The Treasurer at Parliament House on Monday said he was “still aiming at a second surplus” in this financial year, and signalled there would be additional cost of living support for households and further help for students via HECS relief, while Western Sydney “would be a big priority in the budget”.
“While inflation is lingering, there is a premium on the second surplus if we can get there. But in the later years of our budget strategy, you can imagine a much more focused emphasis on growth, and growth takes investment,” Dr Chalmers said.
He rubbished concerns that the Made in Australia would add to inflation, saying the criticism “assumes wrongly that all of the investment that we are contemplating hits the economy at once at the front end”.
“What we’re talking about is a long term plan, because these are long term opportunities.”
Australian Chamber of Commerce and Industry chief executive Andrew McKellar said businesses he had spoken with were broadly supportive of a long term Made in Australia goal, but that there were far more urgent issue of the crippling cost of gas and energy, which in the past week has triggered the failure of the country’s only polythene producer, Qenos.
“We are fully sympathetic to the objective of growing future industries in Australia and continuing to develop sovereign manufacturing capability,” Mr McKellar said.
“But we are losing industrial capacity we don’t need to lose right now, and we are strangling many of the smaller and medium-sized businesses with uncompetitive tax arrangements and red tape, and making it harder for them to employ people.”
Economists said there was little hope of a third surplus in 2024-25, and expressed concerns that the government in its pivot towards boosting growth would abandon attempts to achieve balanced budgets over time.
Deloitte Access Economics partner Stephen Smith said his latest estimates had economic growing slowing from 2.1 per cent last year, to 1.3 per cent in 2024 – which outside the pandemic would be the weakest performance since the recession of the early 1990s.
While the return of real wage growth this year would be a welcome development, it would only be the first, small step to undoing the damage to living standards wrought by the great inflationary outbreak of 2022, Mr Smith said, with Australian workers’ real wages not estimated to return to 2021 levels until 2031.
In that context, Mr Smith said “we think this is the calendar year that policy makers need to shift from containing inflation to boosting growth, so that pivot does need to happen lest we find ourselves back in that pre-Covid environment of just limping along at a very low level of economic growth”.

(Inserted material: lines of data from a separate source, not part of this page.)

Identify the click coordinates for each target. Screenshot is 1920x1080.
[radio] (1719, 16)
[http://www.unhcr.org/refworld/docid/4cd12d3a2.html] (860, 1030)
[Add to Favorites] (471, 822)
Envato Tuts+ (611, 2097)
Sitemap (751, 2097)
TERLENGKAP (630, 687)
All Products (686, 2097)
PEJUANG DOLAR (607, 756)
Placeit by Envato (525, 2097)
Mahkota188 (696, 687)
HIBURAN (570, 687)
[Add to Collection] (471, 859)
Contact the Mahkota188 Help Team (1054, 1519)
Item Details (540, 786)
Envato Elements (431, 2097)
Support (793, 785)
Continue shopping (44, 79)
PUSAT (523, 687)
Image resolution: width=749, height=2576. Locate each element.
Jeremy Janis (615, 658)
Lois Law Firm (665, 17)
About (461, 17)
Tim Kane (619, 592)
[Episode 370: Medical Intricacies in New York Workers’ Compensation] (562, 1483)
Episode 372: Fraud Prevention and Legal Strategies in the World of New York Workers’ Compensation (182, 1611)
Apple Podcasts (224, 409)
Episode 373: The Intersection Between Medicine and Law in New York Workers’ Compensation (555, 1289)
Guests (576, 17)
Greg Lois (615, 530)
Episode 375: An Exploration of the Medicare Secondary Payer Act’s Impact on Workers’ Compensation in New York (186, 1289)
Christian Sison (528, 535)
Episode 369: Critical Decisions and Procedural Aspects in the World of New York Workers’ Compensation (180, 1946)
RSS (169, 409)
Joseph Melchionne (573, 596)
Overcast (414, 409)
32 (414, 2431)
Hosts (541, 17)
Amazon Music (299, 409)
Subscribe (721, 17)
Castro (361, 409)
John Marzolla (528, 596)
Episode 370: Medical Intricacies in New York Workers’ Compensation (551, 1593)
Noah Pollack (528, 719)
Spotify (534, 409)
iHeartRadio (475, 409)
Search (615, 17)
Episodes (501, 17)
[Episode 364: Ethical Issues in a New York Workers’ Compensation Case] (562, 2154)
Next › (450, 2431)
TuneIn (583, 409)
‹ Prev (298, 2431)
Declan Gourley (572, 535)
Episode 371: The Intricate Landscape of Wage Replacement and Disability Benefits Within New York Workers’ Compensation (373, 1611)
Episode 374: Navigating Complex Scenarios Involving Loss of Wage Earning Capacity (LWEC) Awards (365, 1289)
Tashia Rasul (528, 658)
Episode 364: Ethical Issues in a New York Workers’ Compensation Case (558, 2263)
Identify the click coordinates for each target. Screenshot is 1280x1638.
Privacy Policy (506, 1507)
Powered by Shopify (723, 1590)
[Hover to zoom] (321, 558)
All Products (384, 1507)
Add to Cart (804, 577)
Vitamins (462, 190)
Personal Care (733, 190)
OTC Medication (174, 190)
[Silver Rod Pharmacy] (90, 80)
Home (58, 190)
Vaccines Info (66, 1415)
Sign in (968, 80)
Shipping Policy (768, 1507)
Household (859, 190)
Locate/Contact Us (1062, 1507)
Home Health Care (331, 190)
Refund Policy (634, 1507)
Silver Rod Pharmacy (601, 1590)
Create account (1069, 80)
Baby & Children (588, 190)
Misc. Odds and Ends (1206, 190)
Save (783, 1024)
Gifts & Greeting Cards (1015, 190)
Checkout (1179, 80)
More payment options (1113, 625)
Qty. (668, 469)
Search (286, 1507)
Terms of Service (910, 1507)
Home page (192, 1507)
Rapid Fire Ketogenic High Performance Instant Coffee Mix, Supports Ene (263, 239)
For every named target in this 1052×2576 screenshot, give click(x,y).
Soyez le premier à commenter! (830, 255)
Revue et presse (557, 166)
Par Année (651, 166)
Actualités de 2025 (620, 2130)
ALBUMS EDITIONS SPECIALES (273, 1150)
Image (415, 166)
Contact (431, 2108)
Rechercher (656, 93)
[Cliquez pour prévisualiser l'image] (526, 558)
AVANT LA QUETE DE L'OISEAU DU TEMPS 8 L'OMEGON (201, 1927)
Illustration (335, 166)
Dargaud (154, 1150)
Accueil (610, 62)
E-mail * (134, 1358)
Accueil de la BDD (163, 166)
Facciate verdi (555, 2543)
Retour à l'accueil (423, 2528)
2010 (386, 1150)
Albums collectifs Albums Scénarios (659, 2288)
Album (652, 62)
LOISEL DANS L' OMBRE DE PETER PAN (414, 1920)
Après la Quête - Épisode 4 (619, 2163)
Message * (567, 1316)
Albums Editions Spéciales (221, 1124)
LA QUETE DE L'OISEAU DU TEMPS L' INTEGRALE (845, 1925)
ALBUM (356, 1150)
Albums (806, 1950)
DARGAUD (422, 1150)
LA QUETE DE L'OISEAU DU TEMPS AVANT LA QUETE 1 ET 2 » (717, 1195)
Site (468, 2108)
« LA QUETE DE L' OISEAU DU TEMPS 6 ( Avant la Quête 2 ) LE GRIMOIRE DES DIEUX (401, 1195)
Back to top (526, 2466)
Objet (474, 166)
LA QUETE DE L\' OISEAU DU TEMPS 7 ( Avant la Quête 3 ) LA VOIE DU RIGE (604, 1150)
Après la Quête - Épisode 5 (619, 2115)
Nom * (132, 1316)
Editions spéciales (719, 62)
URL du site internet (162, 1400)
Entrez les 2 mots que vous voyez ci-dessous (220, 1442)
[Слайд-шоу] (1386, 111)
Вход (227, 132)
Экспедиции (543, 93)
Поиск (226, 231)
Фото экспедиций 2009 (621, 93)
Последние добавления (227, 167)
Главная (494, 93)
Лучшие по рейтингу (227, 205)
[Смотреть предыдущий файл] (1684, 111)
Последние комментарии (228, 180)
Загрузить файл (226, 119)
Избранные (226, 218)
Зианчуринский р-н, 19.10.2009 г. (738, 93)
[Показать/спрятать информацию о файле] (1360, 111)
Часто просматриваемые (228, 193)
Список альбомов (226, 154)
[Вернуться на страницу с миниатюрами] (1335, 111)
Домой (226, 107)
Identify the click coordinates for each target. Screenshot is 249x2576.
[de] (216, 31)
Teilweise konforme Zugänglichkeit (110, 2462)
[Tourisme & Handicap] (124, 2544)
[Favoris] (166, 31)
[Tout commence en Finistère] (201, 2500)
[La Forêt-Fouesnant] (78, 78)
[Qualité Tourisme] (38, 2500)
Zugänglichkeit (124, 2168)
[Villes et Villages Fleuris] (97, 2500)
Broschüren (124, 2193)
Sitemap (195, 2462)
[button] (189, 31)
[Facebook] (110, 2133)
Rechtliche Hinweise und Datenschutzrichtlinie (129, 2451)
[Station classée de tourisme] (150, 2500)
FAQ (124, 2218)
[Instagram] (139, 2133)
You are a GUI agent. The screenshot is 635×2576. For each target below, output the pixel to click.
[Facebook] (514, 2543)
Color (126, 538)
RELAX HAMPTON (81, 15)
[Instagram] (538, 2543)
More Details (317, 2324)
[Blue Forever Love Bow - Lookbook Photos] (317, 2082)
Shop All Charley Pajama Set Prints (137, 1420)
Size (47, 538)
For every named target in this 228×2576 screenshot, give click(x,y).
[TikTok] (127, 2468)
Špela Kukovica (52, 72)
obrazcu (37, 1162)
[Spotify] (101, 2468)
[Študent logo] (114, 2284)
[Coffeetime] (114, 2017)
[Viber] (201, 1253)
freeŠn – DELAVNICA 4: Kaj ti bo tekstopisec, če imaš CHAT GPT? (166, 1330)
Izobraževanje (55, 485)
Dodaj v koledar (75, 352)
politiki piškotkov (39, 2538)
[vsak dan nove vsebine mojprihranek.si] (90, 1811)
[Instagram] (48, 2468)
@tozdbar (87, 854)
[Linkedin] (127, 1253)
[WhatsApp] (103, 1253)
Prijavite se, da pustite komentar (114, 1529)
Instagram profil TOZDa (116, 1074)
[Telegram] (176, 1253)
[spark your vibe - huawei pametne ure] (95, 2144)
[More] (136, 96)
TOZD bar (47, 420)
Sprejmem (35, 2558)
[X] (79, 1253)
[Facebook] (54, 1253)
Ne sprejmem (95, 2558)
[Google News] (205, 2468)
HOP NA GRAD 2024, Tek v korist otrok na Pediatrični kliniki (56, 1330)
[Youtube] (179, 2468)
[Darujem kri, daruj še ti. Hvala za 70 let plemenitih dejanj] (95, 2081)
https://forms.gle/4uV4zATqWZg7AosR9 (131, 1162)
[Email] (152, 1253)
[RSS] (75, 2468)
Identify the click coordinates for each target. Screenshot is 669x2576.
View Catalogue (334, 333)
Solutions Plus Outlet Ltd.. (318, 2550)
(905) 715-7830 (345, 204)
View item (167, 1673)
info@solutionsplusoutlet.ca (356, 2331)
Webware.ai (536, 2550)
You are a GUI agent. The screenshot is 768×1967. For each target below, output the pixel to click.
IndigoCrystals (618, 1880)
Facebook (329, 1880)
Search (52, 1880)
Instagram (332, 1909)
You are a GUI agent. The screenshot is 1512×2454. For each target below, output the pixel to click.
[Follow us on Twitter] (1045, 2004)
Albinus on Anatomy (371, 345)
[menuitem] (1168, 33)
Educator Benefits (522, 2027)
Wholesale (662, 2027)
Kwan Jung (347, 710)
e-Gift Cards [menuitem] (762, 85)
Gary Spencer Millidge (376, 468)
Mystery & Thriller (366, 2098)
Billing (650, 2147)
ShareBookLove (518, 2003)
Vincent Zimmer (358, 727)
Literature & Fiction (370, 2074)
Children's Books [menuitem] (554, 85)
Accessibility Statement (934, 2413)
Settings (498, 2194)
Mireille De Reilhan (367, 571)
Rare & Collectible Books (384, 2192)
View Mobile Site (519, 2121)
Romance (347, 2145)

Mr Smith said vulnerable households would still need more support, and that the early impact of any changes under the Made in Australia act should be aimed at creating an environment for growth, such as tax incentives for businesses and additional support for education and training.
But he was worried that future budgets would be less focused on fiscal discipline.
“The risk is that we have deficits as far as the eye can see after this financial year, and I think we do need to get far more realistic about the future fiscal position. We need to change the tax and spending mix, but also the way we raise the revenue.”
KPMG chief economist Brendan Rynne said fading corporate and income tax revenue following the end of employment and commodity price booms would make it harder to achieve surpluses from the next financial year.
“Added to that, obviously, is a government agenda focused on spending to achieve policy outcomes ahead of next year’s election. You are getting pressure on both sides of the ledger, which means the likelihood of a surplus, all else being equal, is going to be more challenging,” Dr Rynne said.
“The economy absolutely needs to be focused on growth. The question is whether the government is the right organisation to choose where that growth is going to come from, and arguably that answer is ‘no’.”
Government spending was “too high and wasn’t budging” at 27 per cent of GDP, against 23-24 per cent leading up to the pandemic.
“If they determined that 27 per cent of GDP is the level of government expenditure required, then they need to readjust tax settings. And that readjustment is not just soaking the rich, it requires wholesale reform such that those people that are getting government services getting provided to them, are also contributing in a reasonable way as well,” Dr Rynne said.